Club concept has merit but may be a ruck too far
Based on the Club World Cup announced this week . . . can rugby crack the Club World Cup code?
A question . . .
Can rugby’s Club World Cup, likely to launch in 2028, according to reports this week, do what the ill-fated T20 Champions League in cricket and football’s Club World Cup have been unable to do and successfully bring domestic or franchise sport on to a world stage?
An observation . . .
The concept is a tempting one but as those other sports can attest, the execution is another matter.
The cricket version fell over through a lack of interest and sponsorship, as well as confusing player-qualification rules which effectively made it into an extended Indian Premier League. The football version has never really got going (they’re rebooting it for 2025 as a 32-team competition) with the likes of a regional competition in the European Champions League seen as the more prestigious trophy.
In our part of the world, it’s seen as a pre-Christmas oddity usually involving Auckland City but with little material sporting impact.
So, can rugby do what they have not?
An explanation . . .
Rugby is probably better placed to meet those headwinds than cricket and football rugby, given franchise rugby (for want of a better term) doesn’t have one competition or continent reigning supreme. Rugby teams are seen as local enough to be representative of their nation rather than the wills of a global superpower picking off the best talent the world (not that rugby is necessarily immune from that).

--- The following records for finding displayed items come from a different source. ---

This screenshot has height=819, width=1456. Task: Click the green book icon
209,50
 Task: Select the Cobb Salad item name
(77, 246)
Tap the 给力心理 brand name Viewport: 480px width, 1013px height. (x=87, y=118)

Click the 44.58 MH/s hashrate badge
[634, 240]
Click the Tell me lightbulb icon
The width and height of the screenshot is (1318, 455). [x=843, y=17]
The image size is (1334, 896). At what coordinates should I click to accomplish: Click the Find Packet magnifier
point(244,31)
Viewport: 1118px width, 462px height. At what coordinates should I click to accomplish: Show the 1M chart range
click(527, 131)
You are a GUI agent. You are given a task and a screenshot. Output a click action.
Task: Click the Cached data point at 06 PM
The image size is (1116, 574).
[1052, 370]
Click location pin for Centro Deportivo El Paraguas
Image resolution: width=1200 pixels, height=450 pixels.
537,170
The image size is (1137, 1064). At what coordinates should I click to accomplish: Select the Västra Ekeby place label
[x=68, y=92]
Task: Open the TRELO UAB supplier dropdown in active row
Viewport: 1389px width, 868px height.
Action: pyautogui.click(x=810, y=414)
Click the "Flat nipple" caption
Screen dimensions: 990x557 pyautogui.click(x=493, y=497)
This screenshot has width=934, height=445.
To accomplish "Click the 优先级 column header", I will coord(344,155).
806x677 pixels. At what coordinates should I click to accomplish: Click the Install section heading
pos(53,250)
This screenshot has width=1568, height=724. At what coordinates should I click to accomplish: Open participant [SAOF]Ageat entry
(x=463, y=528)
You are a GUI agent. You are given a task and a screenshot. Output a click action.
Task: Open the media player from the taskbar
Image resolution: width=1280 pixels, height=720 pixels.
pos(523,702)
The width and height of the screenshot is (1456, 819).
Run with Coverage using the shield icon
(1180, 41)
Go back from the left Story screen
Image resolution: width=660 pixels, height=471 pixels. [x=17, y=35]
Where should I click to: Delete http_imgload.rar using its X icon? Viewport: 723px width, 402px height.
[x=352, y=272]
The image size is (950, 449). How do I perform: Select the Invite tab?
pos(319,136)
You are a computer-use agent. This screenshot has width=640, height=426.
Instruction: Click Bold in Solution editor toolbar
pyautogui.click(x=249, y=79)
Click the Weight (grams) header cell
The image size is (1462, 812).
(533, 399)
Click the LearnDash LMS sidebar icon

Sixteen teams — eight from up north, six from Super Rugby Pacific and two likely from Japan — seems about right for a Club World Cup to have some sort of merit. The June window, around when the world’s top leagues have their finals, is about as close to a perfect fit in the calendar as you’d find. League’s iteration of the World Club Challenge has always struggled for the right timing with NRL sides using it as a trial.
A suggestion . . .
There are some unanswered questions. The northern unions have decided to forego their Champions Cup knockouts that year.
Super Rugby Pacific has not indicated what its plan will be. A truncated competition that season is a possibility or — God forbid — a late-January start. It’s also possible the six teams supplied by Super Rugby may point to a change in their playoffs system down the track.
A prediction . . .
The risk is that rugby adds more matches to a calendar that doesn’t have room for more games to be shoved in — and doesn’t capture the public’s attention.
But keeping it as a quadrennial event rather than every year or two years will make it a more compelling affair and enhance the domestic competitions, as placings take on more meaning in the build-up to the World Cup.
Is Leinster v Blues or La Rochelle v Crusaders better in theory and in the mind than in reality?
While Super Rugby Pacific requires panel beating, it’s clear there is a drive for innovation and new thinking: The Nations Championship from 2026, the return of quasi-tours between New Zealand and South Africa from the same year, the introduction of the women’s British and Irish Lions and now the Club World Cup.
Work to be done but some biggerpicture thinking is happening. That alone should be applauded.